*** Opening DATA TO PROCESS ***

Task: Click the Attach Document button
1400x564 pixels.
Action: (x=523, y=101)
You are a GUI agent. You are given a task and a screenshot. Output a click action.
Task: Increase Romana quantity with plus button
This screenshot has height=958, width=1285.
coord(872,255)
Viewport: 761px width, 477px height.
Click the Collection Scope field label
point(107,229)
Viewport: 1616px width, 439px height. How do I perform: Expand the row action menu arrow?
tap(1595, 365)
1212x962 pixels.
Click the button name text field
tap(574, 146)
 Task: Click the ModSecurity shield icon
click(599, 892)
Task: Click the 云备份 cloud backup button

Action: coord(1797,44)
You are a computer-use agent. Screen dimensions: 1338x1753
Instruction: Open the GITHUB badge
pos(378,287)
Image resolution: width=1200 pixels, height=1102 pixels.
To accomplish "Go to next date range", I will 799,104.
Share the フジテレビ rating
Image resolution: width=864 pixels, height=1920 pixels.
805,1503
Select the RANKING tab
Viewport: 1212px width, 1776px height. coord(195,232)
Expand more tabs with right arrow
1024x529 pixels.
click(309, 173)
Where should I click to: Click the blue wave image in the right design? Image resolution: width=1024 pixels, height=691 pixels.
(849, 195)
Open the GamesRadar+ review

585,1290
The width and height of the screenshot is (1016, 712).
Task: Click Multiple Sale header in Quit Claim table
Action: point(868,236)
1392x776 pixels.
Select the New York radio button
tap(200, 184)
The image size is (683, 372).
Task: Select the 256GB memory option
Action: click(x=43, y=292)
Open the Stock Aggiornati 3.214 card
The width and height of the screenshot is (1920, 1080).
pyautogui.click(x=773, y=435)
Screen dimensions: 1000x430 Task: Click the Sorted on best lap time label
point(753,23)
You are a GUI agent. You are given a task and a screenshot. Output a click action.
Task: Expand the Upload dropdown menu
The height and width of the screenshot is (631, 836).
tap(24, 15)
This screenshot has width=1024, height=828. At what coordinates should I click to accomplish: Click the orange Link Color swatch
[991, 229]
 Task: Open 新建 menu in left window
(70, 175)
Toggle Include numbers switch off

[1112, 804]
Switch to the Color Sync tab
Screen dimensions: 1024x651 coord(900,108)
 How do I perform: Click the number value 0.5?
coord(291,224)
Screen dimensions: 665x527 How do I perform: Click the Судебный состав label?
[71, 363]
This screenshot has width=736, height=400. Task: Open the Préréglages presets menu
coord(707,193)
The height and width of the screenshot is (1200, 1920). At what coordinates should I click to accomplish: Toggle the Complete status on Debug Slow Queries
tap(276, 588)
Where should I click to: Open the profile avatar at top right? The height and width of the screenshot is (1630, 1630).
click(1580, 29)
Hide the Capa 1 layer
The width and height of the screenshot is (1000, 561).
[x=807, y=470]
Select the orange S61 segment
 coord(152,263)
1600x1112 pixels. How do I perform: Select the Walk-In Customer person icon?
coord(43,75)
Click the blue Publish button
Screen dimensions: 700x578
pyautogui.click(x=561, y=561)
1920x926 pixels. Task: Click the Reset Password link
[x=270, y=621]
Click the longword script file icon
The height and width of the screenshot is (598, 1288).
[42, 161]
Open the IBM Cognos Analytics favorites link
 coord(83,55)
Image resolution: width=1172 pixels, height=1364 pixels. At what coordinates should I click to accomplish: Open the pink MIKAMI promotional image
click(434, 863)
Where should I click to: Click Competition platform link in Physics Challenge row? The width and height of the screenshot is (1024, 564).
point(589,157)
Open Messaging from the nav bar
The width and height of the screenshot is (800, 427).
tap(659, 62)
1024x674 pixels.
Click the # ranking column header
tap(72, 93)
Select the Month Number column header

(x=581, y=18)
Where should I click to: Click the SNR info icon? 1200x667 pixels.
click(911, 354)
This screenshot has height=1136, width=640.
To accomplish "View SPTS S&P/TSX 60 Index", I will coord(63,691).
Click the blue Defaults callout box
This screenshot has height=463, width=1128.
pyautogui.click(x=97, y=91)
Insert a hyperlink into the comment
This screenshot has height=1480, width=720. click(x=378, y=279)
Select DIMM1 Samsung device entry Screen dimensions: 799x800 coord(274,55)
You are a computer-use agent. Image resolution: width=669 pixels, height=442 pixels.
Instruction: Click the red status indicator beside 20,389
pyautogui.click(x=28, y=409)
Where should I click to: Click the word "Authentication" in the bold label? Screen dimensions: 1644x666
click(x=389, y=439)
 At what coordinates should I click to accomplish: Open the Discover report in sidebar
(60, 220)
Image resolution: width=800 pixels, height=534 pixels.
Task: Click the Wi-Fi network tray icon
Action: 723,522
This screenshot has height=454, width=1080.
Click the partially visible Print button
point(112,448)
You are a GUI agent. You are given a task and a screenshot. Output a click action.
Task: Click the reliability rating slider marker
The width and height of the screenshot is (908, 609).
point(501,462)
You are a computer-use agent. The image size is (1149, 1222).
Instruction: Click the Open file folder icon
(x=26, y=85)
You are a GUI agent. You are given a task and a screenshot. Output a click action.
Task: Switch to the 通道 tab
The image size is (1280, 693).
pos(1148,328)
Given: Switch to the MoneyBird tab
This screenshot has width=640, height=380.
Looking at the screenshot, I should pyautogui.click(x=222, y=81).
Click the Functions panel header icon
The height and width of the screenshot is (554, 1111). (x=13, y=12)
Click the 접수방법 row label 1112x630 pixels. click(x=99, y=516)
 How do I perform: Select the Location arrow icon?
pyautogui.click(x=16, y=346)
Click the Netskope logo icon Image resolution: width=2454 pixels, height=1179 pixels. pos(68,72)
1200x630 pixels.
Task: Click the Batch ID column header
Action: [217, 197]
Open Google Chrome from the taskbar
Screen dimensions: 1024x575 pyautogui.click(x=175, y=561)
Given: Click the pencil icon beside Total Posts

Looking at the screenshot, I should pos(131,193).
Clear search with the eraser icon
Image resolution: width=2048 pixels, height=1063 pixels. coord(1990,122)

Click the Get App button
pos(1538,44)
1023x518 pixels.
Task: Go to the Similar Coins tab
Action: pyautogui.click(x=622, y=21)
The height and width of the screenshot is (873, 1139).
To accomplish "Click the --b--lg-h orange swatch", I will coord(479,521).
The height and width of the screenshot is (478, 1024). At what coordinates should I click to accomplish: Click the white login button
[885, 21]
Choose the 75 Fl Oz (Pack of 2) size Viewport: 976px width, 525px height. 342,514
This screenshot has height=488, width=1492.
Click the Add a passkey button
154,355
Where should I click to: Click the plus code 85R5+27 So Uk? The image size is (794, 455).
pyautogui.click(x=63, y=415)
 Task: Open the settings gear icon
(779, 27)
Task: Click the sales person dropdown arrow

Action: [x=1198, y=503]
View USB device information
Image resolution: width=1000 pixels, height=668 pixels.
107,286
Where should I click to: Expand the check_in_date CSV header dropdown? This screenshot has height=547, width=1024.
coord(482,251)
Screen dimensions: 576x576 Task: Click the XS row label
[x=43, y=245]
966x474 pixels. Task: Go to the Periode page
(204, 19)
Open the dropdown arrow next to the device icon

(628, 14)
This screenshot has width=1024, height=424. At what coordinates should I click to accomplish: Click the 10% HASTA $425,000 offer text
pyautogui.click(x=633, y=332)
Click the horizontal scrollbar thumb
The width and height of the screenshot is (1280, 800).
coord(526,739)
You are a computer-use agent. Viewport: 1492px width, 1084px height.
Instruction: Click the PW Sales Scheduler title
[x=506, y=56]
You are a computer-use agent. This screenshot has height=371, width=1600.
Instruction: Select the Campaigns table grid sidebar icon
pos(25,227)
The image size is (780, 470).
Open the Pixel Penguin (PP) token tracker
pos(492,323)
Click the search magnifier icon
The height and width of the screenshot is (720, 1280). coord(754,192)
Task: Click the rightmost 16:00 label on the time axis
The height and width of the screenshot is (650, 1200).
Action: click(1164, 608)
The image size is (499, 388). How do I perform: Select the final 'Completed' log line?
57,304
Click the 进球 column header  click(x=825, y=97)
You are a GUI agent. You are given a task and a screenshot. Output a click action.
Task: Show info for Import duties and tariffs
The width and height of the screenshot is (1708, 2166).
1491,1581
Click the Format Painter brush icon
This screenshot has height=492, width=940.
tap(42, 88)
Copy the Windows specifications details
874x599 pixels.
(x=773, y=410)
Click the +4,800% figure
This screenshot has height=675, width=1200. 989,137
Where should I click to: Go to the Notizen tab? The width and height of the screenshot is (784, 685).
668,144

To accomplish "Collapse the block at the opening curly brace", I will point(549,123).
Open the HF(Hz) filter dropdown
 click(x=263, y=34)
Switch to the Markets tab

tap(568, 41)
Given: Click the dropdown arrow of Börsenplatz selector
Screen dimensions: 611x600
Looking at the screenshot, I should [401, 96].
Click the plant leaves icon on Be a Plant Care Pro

*** Closing DATA TO PROCESS ***

■ TASK BRIEF
In the entries above, tally the lines containing the word "rating" and return only the tally.

■ COMPLETED TASK
2